| TASK GOAL |
Scan the records and identify every line in which the string "Room" occurs, then return those lines.

| DATA SUPPLIED |
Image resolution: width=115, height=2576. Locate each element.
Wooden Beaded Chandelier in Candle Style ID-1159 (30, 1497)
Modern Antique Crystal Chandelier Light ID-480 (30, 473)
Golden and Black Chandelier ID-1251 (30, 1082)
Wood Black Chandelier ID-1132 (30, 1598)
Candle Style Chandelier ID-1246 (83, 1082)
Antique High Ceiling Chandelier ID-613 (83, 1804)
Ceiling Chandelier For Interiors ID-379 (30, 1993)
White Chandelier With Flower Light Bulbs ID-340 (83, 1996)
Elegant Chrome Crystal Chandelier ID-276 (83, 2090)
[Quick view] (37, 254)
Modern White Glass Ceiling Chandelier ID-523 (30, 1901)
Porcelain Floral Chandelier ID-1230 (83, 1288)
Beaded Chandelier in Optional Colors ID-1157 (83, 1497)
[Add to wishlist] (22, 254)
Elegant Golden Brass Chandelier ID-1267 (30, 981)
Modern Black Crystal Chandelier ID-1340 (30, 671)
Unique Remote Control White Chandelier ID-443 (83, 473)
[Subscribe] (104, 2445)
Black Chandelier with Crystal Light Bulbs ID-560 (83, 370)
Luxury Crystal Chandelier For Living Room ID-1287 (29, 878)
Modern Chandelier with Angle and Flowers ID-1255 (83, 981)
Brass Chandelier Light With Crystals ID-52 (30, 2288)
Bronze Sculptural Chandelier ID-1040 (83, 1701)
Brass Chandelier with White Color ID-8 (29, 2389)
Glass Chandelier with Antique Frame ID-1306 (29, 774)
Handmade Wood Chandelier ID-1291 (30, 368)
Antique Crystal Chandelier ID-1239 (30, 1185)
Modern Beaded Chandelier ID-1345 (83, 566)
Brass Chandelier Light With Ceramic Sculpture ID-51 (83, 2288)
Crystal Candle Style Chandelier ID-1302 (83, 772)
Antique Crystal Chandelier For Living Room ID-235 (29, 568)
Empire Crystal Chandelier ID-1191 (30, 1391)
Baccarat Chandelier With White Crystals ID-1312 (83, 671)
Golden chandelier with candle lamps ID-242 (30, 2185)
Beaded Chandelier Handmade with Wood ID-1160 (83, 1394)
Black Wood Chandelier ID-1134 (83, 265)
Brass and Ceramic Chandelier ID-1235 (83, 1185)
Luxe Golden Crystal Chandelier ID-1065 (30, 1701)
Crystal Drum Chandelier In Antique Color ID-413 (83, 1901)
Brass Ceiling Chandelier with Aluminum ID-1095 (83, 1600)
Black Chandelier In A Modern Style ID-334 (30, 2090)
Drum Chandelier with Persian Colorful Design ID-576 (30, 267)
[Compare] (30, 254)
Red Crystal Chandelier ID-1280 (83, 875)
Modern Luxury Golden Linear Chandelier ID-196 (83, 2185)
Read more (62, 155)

--

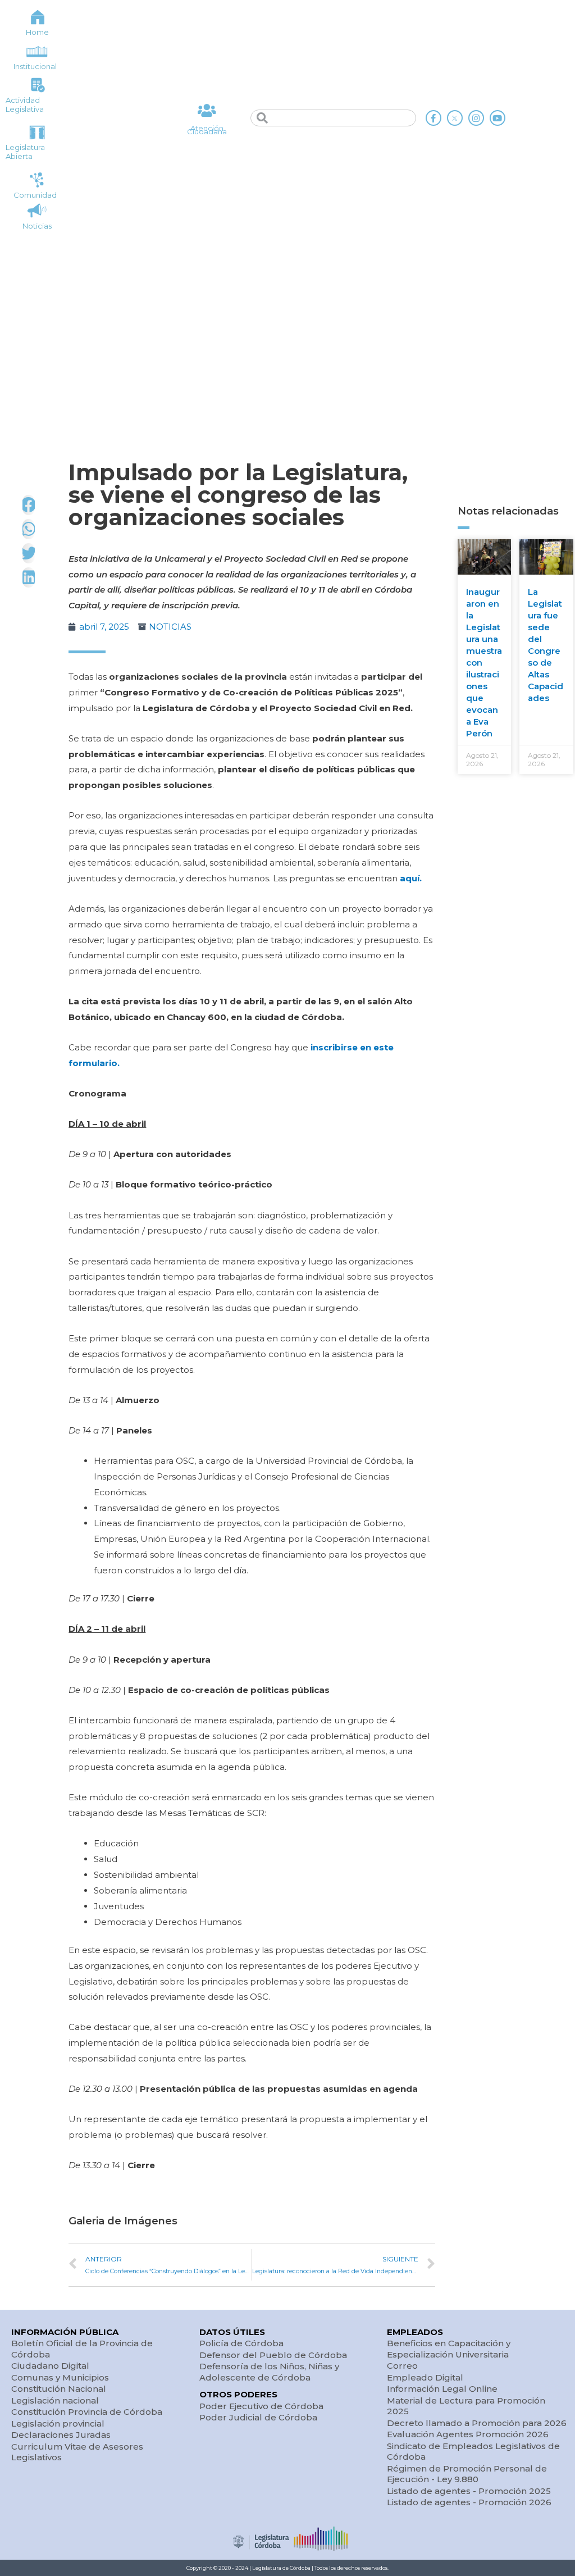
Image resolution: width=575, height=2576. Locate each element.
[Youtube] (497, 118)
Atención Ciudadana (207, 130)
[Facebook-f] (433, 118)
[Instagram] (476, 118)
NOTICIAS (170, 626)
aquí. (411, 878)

==

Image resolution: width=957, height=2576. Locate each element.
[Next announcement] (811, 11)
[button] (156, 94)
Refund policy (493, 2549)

| RESPONSE TO THE EXERCISE |
Luxury Crystal Chandelier For Living Room ID-1287 (29, 878)
Antique Crystal Chandelier For Living Room ID-235 (29, 568)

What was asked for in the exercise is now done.